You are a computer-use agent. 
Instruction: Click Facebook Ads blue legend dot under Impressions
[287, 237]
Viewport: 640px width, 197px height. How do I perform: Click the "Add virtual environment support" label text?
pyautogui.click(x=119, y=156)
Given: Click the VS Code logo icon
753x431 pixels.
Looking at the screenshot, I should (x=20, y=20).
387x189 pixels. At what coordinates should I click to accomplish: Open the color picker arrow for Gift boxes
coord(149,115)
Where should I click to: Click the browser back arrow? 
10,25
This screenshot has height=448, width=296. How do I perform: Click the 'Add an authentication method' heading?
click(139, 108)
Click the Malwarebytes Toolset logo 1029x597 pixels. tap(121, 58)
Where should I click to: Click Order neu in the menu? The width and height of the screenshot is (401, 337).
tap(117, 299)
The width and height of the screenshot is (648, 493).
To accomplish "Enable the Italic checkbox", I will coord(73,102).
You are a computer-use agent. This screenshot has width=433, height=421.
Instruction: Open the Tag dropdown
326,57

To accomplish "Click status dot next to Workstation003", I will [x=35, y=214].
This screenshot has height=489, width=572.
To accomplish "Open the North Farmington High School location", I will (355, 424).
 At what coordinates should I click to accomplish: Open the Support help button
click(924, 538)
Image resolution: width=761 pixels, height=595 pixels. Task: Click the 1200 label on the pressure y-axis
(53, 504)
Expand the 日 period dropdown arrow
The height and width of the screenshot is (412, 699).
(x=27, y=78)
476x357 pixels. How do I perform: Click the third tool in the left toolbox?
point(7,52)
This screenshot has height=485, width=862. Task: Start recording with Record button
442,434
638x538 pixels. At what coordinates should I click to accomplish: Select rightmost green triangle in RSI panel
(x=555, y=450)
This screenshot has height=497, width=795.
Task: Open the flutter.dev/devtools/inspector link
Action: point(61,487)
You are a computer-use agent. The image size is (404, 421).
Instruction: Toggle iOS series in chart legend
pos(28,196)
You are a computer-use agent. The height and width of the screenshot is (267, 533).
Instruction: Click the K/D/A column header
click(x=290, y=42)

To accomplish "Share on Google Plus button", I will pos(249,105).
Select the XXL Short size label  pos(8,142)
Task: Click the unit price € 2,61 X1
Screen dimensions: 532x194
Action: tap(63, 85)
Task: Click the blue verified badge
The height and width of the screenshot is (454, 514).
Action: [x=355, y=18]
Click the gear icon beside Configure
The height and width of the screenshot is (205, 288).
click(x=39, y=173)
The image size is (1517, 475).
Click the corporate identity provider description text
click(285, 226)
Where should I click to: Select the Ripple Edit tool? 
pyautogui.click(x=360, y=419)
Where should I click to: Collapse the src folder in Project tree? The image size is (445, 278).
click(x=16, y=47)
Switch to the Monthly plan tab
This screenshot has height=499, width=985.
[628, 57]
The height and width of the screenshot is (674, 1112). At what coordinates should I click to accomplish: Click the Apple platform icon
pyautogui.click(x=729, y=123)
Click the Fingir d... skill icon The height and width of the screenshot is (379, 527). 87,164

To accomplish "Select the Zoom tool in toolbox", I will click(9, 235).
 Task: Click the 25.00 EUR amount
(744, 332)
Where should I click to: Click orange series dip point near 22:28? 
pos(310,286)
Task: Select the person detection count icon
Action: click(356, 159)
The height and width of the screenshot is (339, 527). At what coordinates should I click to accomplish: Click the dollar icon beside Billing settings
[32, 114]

────────────────

▶ What the task asks:
Every single record must be transcribed exactly as it stands.

▶ Expected answer:
You are a computer-use agent. 
Instruction: Click Facebook Ads blue legend dot under Impressions
[287, 237]
Viewport: 640px width, 197px height. How do I perform: Click the "Add virtual environment support" label text?
pyautogui.click(x=119, y=156)
Given: Click the VS Code logo icon
753x431 pixels.
Looking at the screenshot, I should (x=20, y=20).
387x189 pixels. At what coordinates should I click to accomplish: Open the color picker arrow for Gift boxes
coord(149,115)
Where should I click to: Click the browser back arrow? 
10,25
This screenshot has height=448, width=296. How do I perform: Click the 'Add an authentication method' heading?
click(139, 108)
Click the Malwarebytes Toolset logo 1029x597 pixels. tap(121, 58)
Where should I click to: Click Order neu in the menu? The width and height of the screenshot is (401, 337).
tap(117, 299)
The width and height of the screenshot is (648, 493).
To accomplish "Enable the Italic checkbox", I will coord(73,102).
You are a computer-use agent. This screenshot has width=433, height=421.
Instruction: Open the Tag dropdown
326,57

To accomplish "Click status dot next to Workstation003", I will [x=35, y=214].
This screenshot has height=489, width=572.
To accomplish "Open the North Farmington High School location", I will (355, 424).
 At what coordinates should I click to accomplish: Open the Support help button
click(924, 538)
Image resolution: width=761 pixels, height=595 pixels. Task: Click the 1200 label on the pressure y-axis
(53, 504)
Expand the 日 period dropdown arrow
The height and width of the screenshot is (412, 699).
(x=27, y=78)
476x357 pixels. How do I perform: Click the third tool in the left toolbox?
point(7,52)
This screenshot has height=485, width=862. Task: Start recording with Record button
442,434
638x538 pixels. At what coordinates should I click to accomplish: Select rightmost green triangle in RSI panel
(x=555, y=450)
This screenshot has height=497, width=795.
Task: Open the flutter.dev/devtools/inspector link
Action: point(61,487)
You are a computer-use agent. The image size is (404, 421).
Instruction: Toggle iOS series in chart legend
pos(28,196)
You are a computer-use agent. The height and width of the screenshot is (267, 533).
Instruction: Click the K/D/A column header
click(x=290, y=42)

To accomplish "Share on Google Plus button", I will pos(249,105).
Select the XXL Short size label  pos(8,142)
Task: Click the unit price € 2,61 X1
Screen dimensions: 532x194
Action: tap(63, 85)
Task: Click the blue verified badge
The height and width of the screenshot is (454, 514).
Action: [x=355, y=18]
Click the gear icon beside Configure
The height and width of the screenshot is (205, 288).
click(x=39, y=173)
The image size is (1517, 475).
Click the corporate identity provider description text
click(285, 226)
Where should I click to: Select the Ripple Edit tool? 
pyautogui.click(x=360, y=419)
Where should I click to: Collapse the src folder in Project tree? The image size is (445, 278).
click(x=16, y=47)
Switch to the Monthly plan tab
This screenshot has height=499, width=985.
[628, 57]
The height and width of the screenshot is (674, 1112). At what coordinates should I click to accomplish: Click the Apple platform icon
pyautogui.click(x=729, y=123)
Click the Fingir d... skill icon The height and width of the screenshot is (379, 527). 87,164

To accomplish "Select the Zoom tool in toolbox", I will click(9, 235).
 Task: Click the 25.00 EUR amount
(744, 332)
Where should I click to: Click orange series dip point near 22:28? 
pos(310,286)
Task: Select the person detection count icon
Action: click(356, 159)
The height and width of the screenshot is (339, 527). At what coordinates should I click to accomplish: Click the dollar icon beside Billing settings
[32, 114]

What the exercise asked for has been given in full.